DOCUMENT SECTION
= = = = = = =
Andy Weir, author of "The Martian," is happy to remain an "earthbound misfit"
Ridley Scott's 2015 hit movie "The Martian" grossed $228 million and gave NASA a real-life publicity boost. The movie was based on the best-selling book by first-time author Andy Weir. Now, Weir is out with his second novel called "Artemis," a murder mystery that takes place on the moon.
CBS News' Jeff Glor sat down with Weir at the Intrepid Sea, Air & Space Museum to discuss his new book, which is already a best-seller, why he never wants to go space and what he plans to write next.
"I always wanted to be a writer, but I also like eating regular meals. So when I went to college, I went with software engineering, and writing ultimately was my hobby. I kind of bungled into success with 'The Martian' so now I get to be a writer," Weir said.
With no publisher backing him, Weir self-published "The Martian" in 2012. It was discovered by readers around the world who were pulled into Weir's unmistakable blend of real-world science and otherworldly drama. "The Martian" has since sold more than five million copies.
Weir has a massive and loyal following -- and he responds to every one of them who reaches out.
= = = = = = =
AVAILABLE DATA

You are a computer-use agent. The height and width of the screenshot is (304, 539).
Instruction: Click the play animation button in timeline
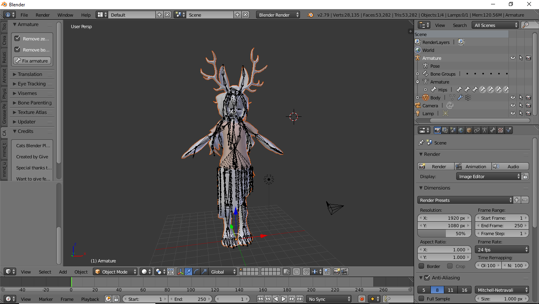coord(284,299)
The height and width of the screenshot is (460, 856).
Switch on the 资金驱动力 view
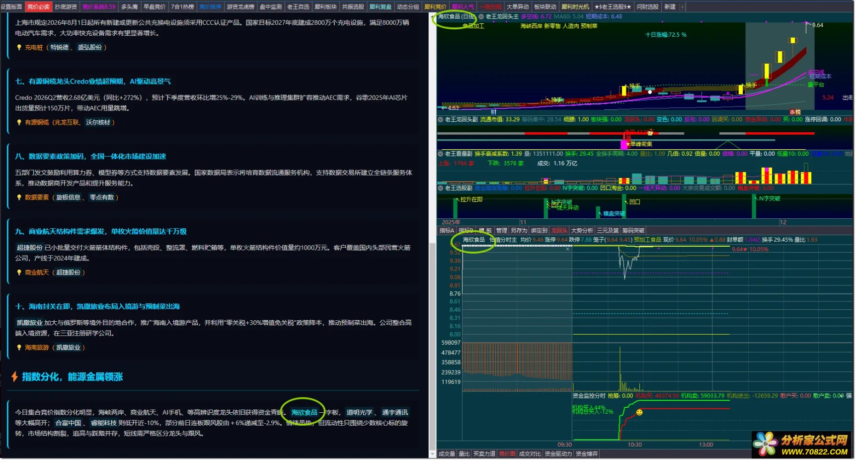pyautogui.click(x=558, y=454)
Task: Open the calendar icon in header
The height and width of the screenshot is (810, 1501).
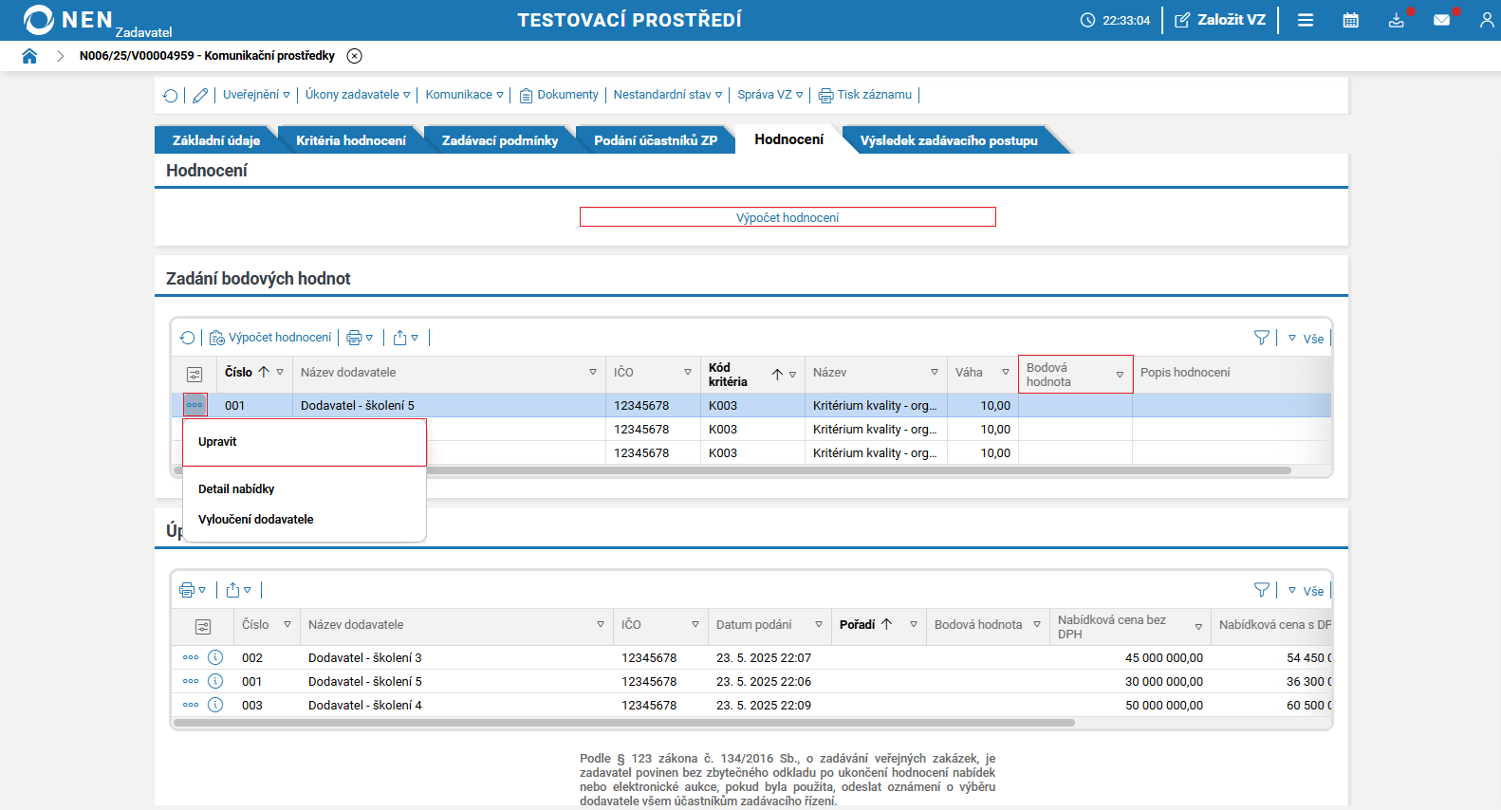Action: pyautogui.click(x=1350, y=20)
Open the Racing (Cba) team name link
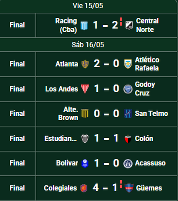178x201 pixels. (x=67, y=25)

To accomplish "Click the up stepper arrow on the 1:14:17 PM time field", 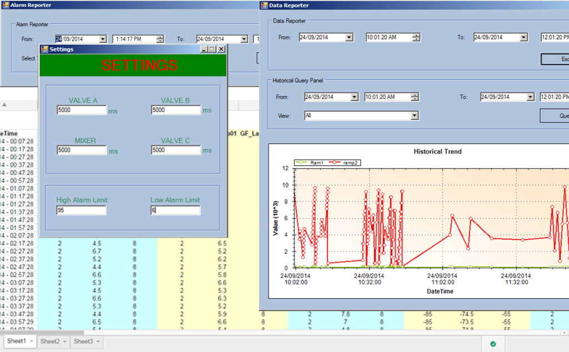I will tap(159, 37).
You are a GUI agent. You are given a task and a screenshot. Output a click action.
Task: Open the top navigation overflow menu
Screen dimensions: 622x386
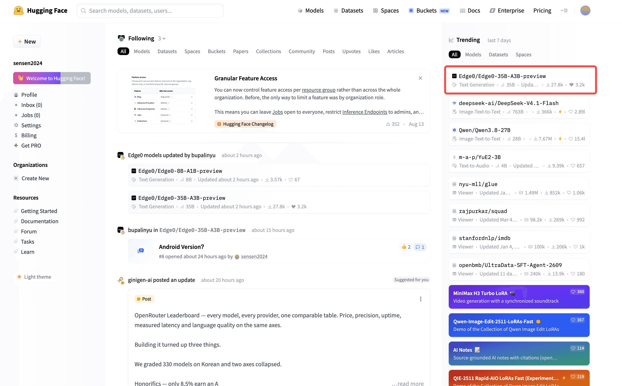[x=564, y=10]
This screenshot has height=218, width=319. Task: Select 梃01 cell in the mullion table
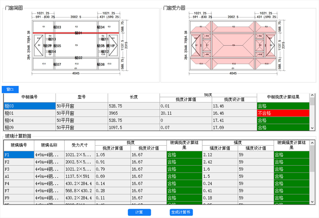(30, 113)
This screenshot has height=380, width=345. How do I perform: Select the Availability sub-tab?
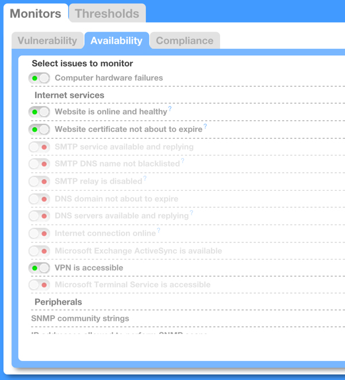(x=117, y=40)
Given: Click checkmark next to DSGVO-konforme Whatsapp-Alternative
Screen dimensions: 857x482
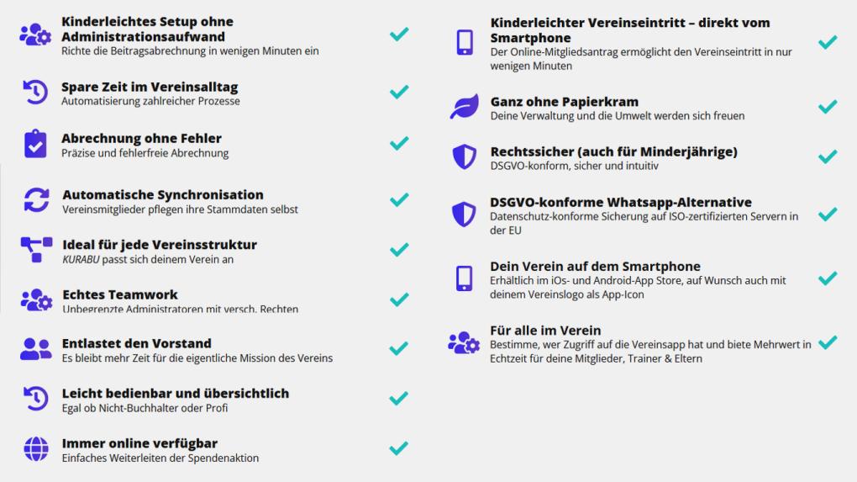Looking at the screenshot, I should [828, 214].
= = = = = = =
DIRECTIONS
**1.** Decide whether each statement below agrees with the article about Andy Weir, and support each yes or no with the deciding words from the article, quoted exactly. (a) Weir studied software engineering in college. (b) A publisher backed Weir when "The Martian" first came out. (c) "Artemis" is set on Mars.
**2.** Reproduce the passage of the article about Andy Weir from "Ridley Scott's 2015" up to and including "to write next.".
**3.** Translate this sentence from the article about Andy Weir into Spanish: "Weir has a massive and loyal following -- and he responds to every one of them who reaches out."

SOLUTIONS IN ORDER
**1.**
(a) Yes: "when I went to college, I went with software engineering"
(b) No: "With no publisher backing him"
(c) No: "a murder mystery that takes place on the moon"

**2.**
Ridley Scott's 2015 hit movie "The Martian" grossed $228 million and gave NASA a real-life publicity boost. The movie was based on the best-selling book by first-time author Andy Weir. Now, Weir is out with his second novel called "Artemis," a murder mystery that takes place on the moon.
CBS News' Jeff Glor sat down with Weir at the Intrepid Sea, Air & Space Museum to discuss his new book, which is already a best-seller, why he never wants to go space and what he plans to write next.

**3.** Weir tiene un público enorme y fiel, y responde a cada uno de los que se comunican con él.